All functions

apply.bias.corrections()

Apply bias corrections to model outputs

assign.sigma.Q()

Assign observational errors to observed demand quantities

calc.elas.actual()

Calculate actual elasticities using numerical derivatives.

calc.hicks.actual()

Calculate the actual Hicks elasticities using the Slutsky equation.

calc.pop.weight()

Calculate a weight factor based on the population.

calc1eps()

Calculate the exponents in the demand equation.

calc1q()

Calculate demand quantities for a single set of inputs

calculate.ambrosia.params()

Calculates the 11 parameters for ambrosia using data calculated by create.dataset.for.parameter.fit by maximizing log likelihood

compute.bias.corrections()

Compute regional bias corrections.

create.dataset.for.parameter.fit()

Create dataset with observational error for log likelihood calculation using clustering.
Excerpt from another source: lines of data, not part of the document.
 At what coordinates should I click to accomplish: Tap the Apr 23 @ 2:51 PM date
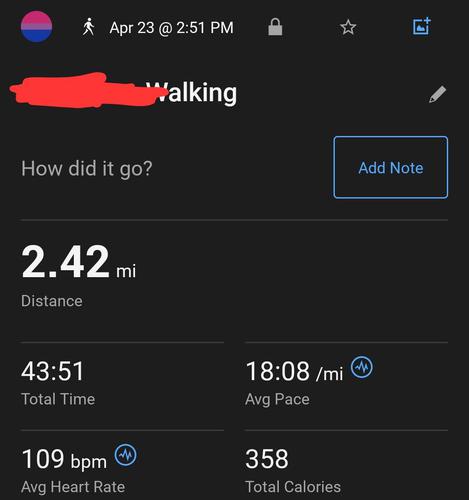tap(172, 27)
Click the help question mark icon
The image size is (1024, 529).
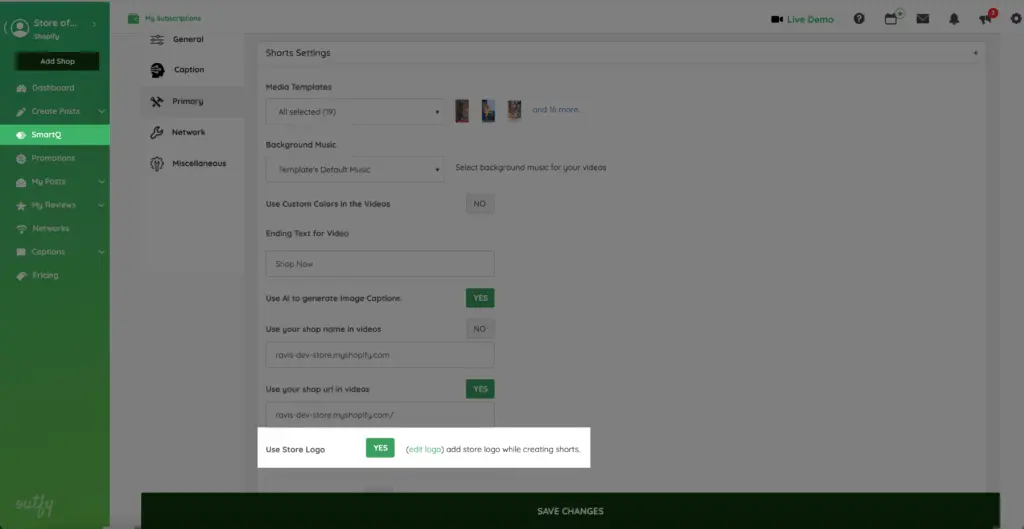(859, 19)
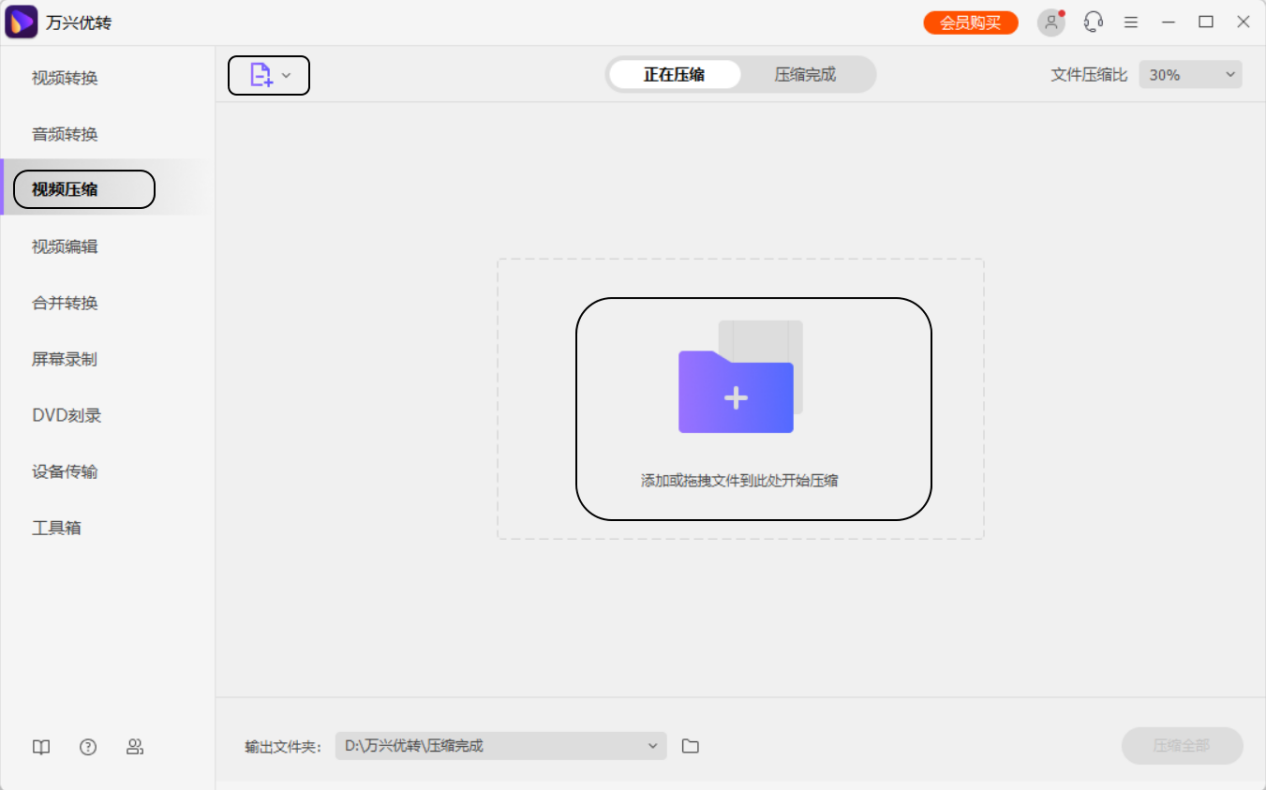
Task: Select the 正在压缩 tab
Action: pos(674,73)
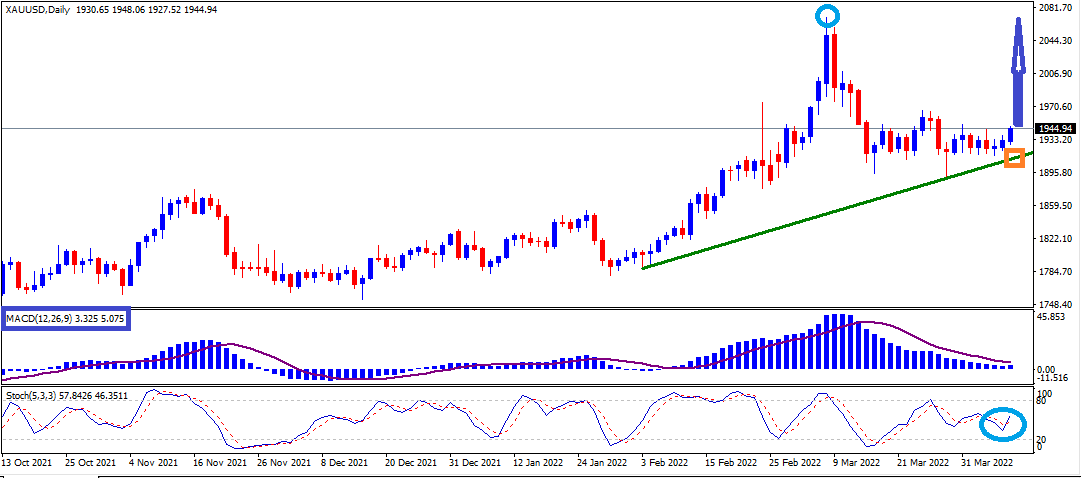Click the 16 Nov 2021 date label
The image size is (1081, 478).
click(212, 464)
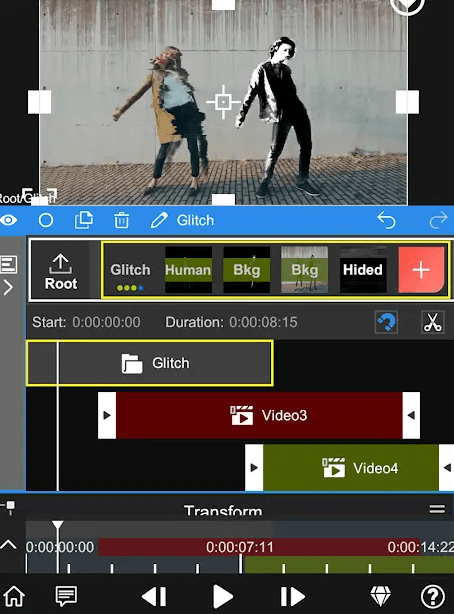
Task: Collapse the timeline with the up chevron
Action: click(x=8, y=545)
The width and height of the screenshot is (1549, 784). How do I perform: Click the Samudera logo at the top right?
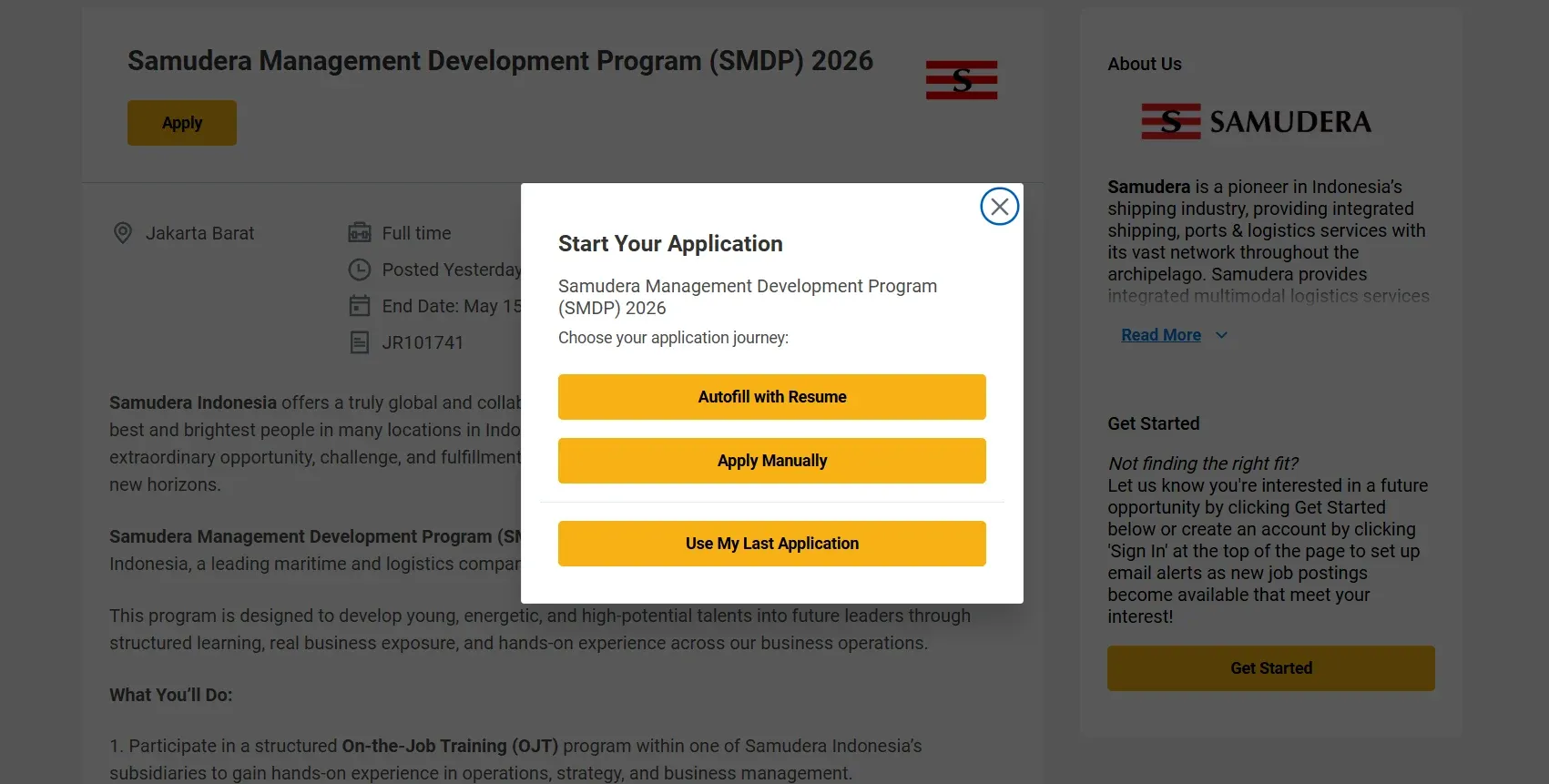[961, 79]
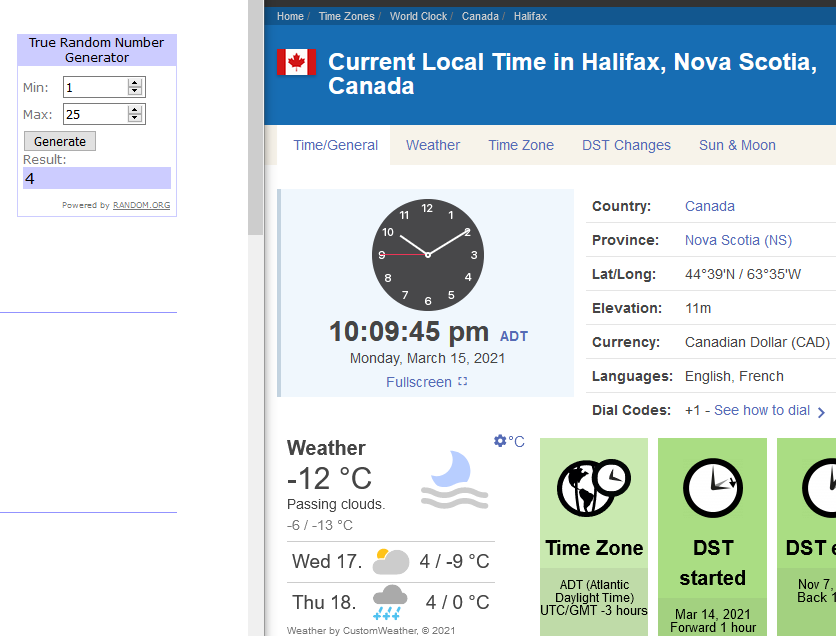This screenshot has height=636, width=836.
Task: Open the temperature unit gear settings
Action: click(500, 441)
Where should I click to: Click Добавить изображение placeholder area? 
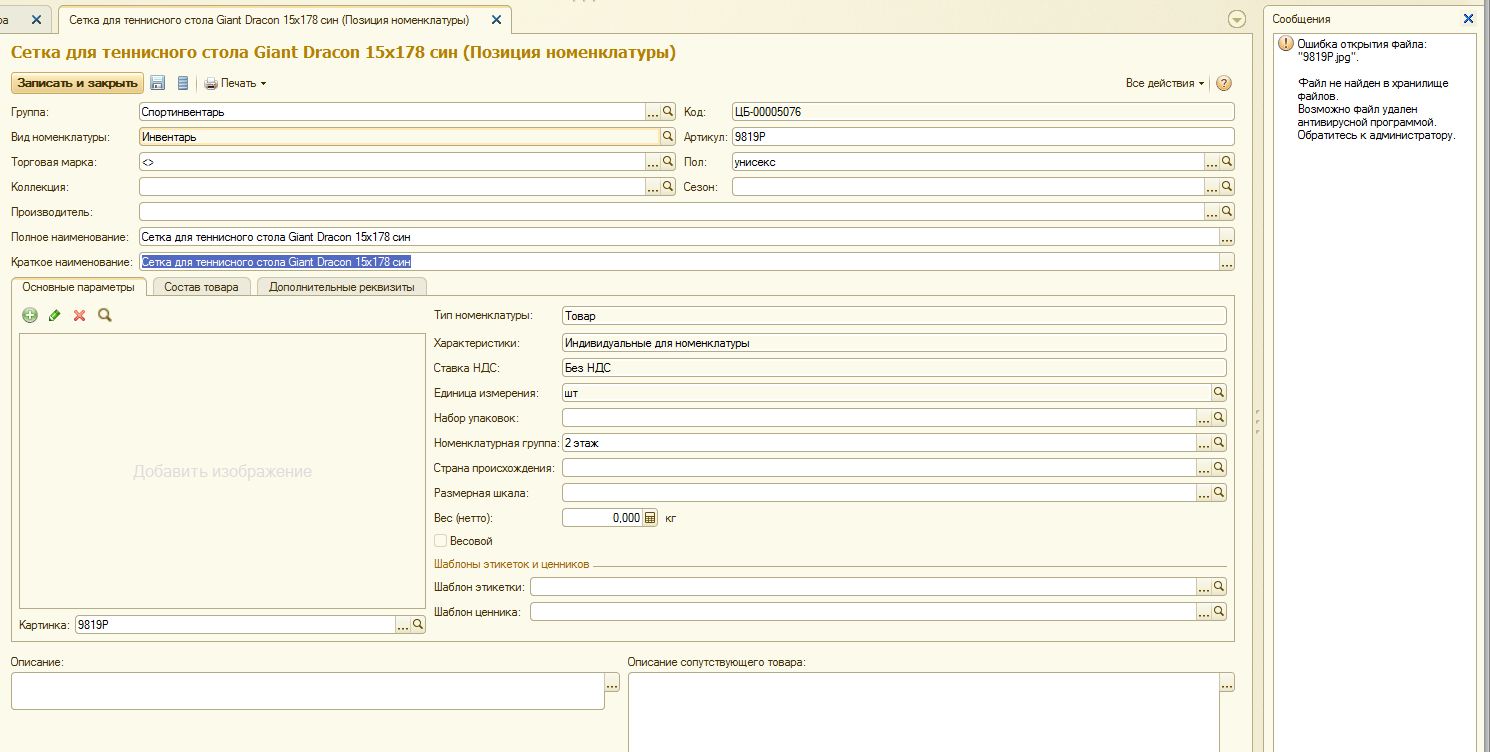pyautogui.click(x=222, y=471)
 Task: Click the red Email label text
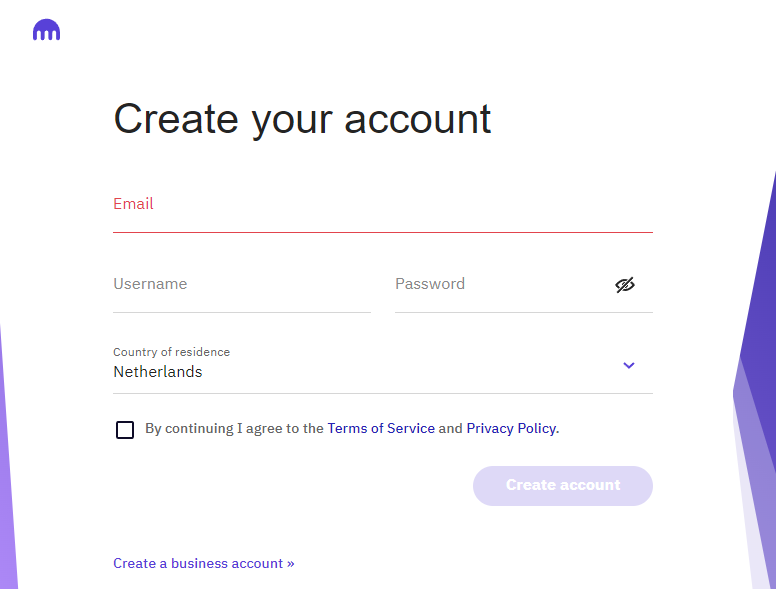click(133, 203)

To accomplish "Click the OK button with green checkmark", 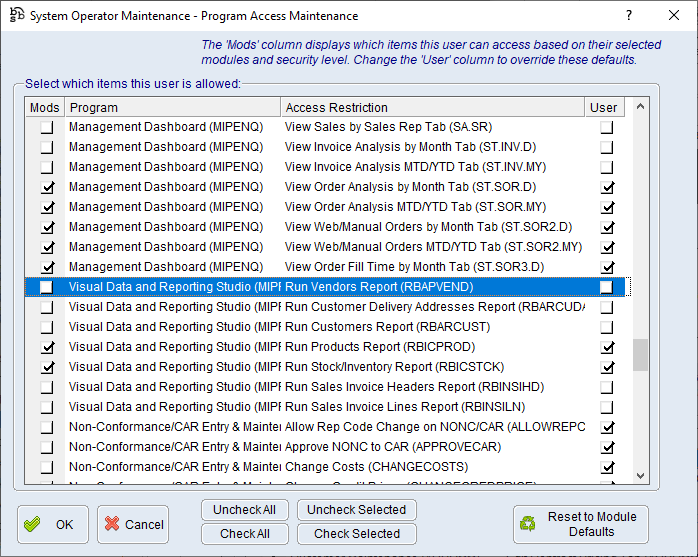I will click(52, 524).
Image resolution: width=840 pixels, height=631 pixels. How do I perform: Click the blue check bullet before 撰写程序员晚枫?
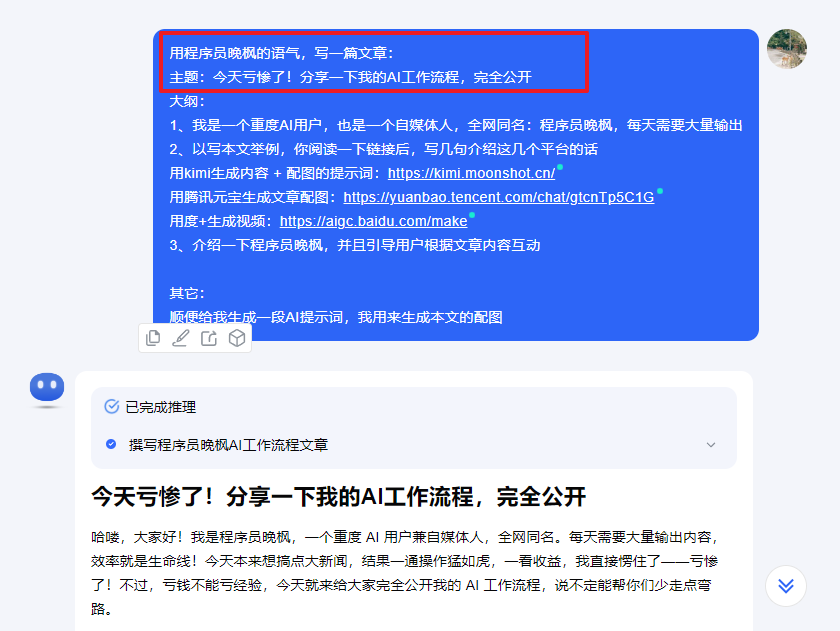click(111, 444)
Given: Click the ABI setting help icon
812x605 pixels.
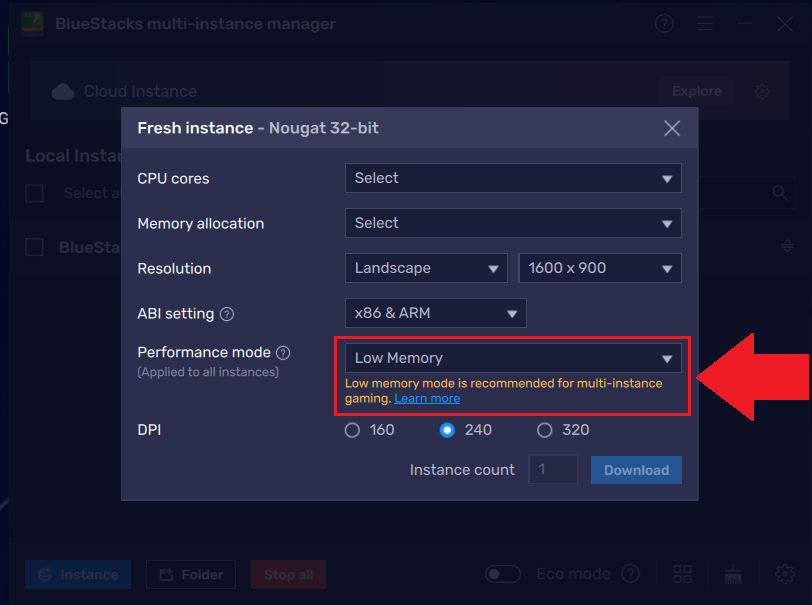Looking at the screenshot, I should tap(227, 314).

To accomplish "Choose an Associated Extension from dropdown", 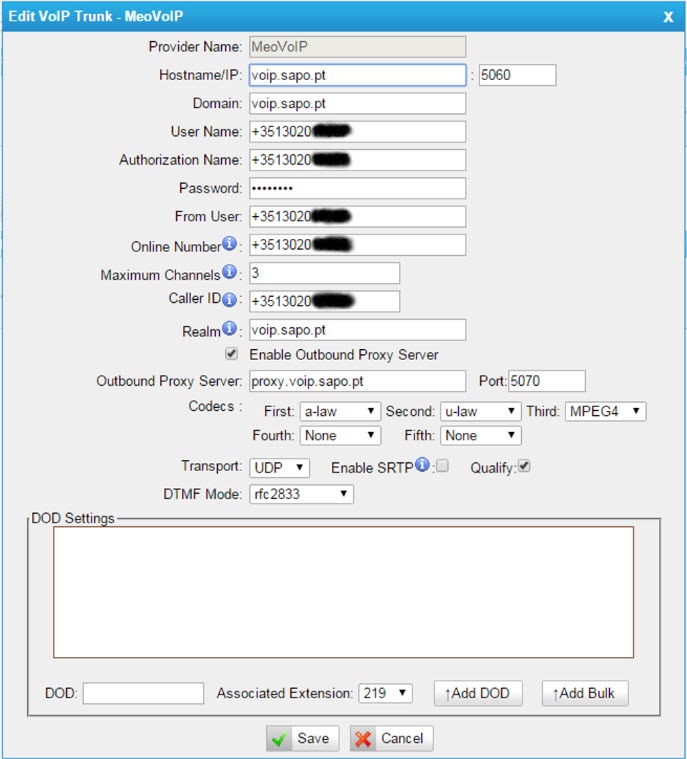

eta.constant() eta.s() eta.n()

Generate an income elasticity function with constant income elasticity.

food.dmnd.byincome()

Tabulate food demand by per-capita-income

food.dmnd.byyear()

Tabulate food demand by year for a model.

food.dmnd()

Calculate food demand using the Edmonds, et al. model.

lamks2nu1y0()

Convert the lambda and ks parameters to nu1 and y0

make.byincome.plot()

Plot model results by per-capita income

make.byyear.plot()

Plot model results by year

make.demand.plot()

Plot staple, nonstaple, and total demand output from the model

mc.food.dmnd.byyear()

Compute food demand by year

mc.make.byyear.plot()

Make the by-year plot for a set of monte carlo results by sampling the distribution

mc.setup()

Create a posterior log-pdf function for monte carlo sampling the model parameters.

mcparam.clip.tails()

Filter a Monte Carlo distribution by quantiles

mcparam.density()

Create a density plot for all of the MC variables

mcparam.itercount()

Get the iteration count for a monte carlo dataset.

mcparam.ML()

Get the maximum a-posteriori (MAP) parameters

mcparam.sample()

Sample the MC results using bootstrap sampling.

merge(<trn.tst>)

Create a merged dataset with training and test data, each labeled accordingly

namemc()

Return the list of names for the parameters in the model.

plohi

Recommended parameter limits for the model.

prepare.obs()

Prepare observations for use in the model.

read.mc.data()

Read the Monte Carlo results file

recursive.partition()

Partition input data into clusters with a minimum number of members

runapp()

Launch the interactive GCAM food demand model

y.vals Ps.vals Pn.vals Pm.vals samp.params x1 x0

Sample values for the demand model.

vec2param()

Convert a vector of parameters into a params structure.